Во двор, держась в нескольких шагах от носилок предков, вошли два человека. Когда статуи были поставлены на место, они остановились. Один их них был пожилым человеком, второй — в самом расцвете молодости. Одежды на обоих были из груботканого полотна. Это были мар.Тю. Сара посмотрела на них. Лицо старшего было покрыто морщинами, кожа рук побелела от постоянного разминания глины. Позы их выражали глубокое почтение и некоторое беспокойство. В глазах молодого мар.Тю светилось скорее удивление, чем восхищение. Взгляд его остановился на залитых солнцем барельефах, затем скользнул к возвышению. Два прозрачных карих глаза. Он посмотрел на Киддина, на Ишби Сум-Узура. Это был он.
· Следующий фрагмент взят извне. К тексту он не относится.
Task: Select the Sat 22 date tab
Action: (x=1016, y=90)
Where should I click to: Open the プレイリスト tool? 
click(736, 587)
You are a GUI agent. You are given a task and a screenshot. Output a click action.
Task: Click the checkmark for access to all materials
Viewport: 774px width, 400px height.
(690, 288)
Ей показалось, что он не осмеливался посмотреть ей в глаза, восхищаясь ее тогой, ее силуэтом. Она не заметила, как подошла к краю возвышения. Внутренний голос повторял: «Это он, я узнала его».
Он стал выше ростом, плечи и шея расширились. Его тонко завитая, поблескивавшая на солнце борода, окаймляла рот. Голос в ней повторял: «Я узнала его губы, это он».
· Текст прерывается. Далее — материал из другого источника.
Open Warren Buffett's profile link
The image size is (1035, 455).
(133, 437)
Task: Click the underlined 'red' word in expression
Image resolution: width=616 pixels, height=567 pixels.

Наконец, он поднял глаза, очевидно, не узнавая Сару, не в состоянии отвести от нее взгляда.
«Это его губы, — повторял голос. — Они остались прежними, я никогда не забуду его губ. Но как он может узнать меня?»
Песни и музыка перешли в мучительный шум. Она хотела позвать его: «Аврам! Аврам! Аврам! Это я, Сара….»
Она вздрогнула. Старик боязливо смотрел не нее.
И тут на руку Сары легла твердая рука:
— Что ты делаешь?
Киддин, не стесняясь, потянул ее назад. Только тут она заметила, что стояла у самого края возвышения, почти касаясь статуй ногами. Во дворе все лица встревоженно повернулись в ее сторону.
Она продолжала смотреть на Аврама. Догадалась, что он улыбнулся. Он узнал ее. Она не сомневалась, что он узнал ее.
— Что с тобой? — прорычал Киддин.
— Как ты посмел дотронуться до Священной Служительницы, сын мой? — забеспокоился Ишби Сум-Узур.
— Кто такие эти мар.Тю? Что они делают здесь? — спросил Киддин, не отвечая отцу.
— Это гончар и его сын. Они сделали статуи. За такую хорошую работу я позволил им принести статуи в храм.
Сара не слушала. Она не произнесла имя «Аврам» вслух, но он услышал ее.
— Пусть они покинут двор! — приказал Киддин, указывая на посторонних.
— Сын мой!
— Делай, что я говорю, отец. Пусть эти мар.Тю немедленно покинут двор!
Аврам понял жест Киддина и, схватив отца за руку, повлек его к воротам. Когда они уже дошли до ворот, высокий ясный голос Сары произнес его имя: «Аврам».
Киддин и Ишби Сум-Узур тоже услышали. Но отец, пребывавший в состоянии блаженства от значительности церемонии, песен и музыки, уже протягивал дочери первые чаши с подношениями.
Прежде чем взять их, Сара, трепеща от гнева, взглянула на Киддина и сказала ровным голосом:
— Не вздумай больше никогда дотрагиваться до меня, сын Ишби Сум-Узура, не то вместо крови быка прольется твоя кровь.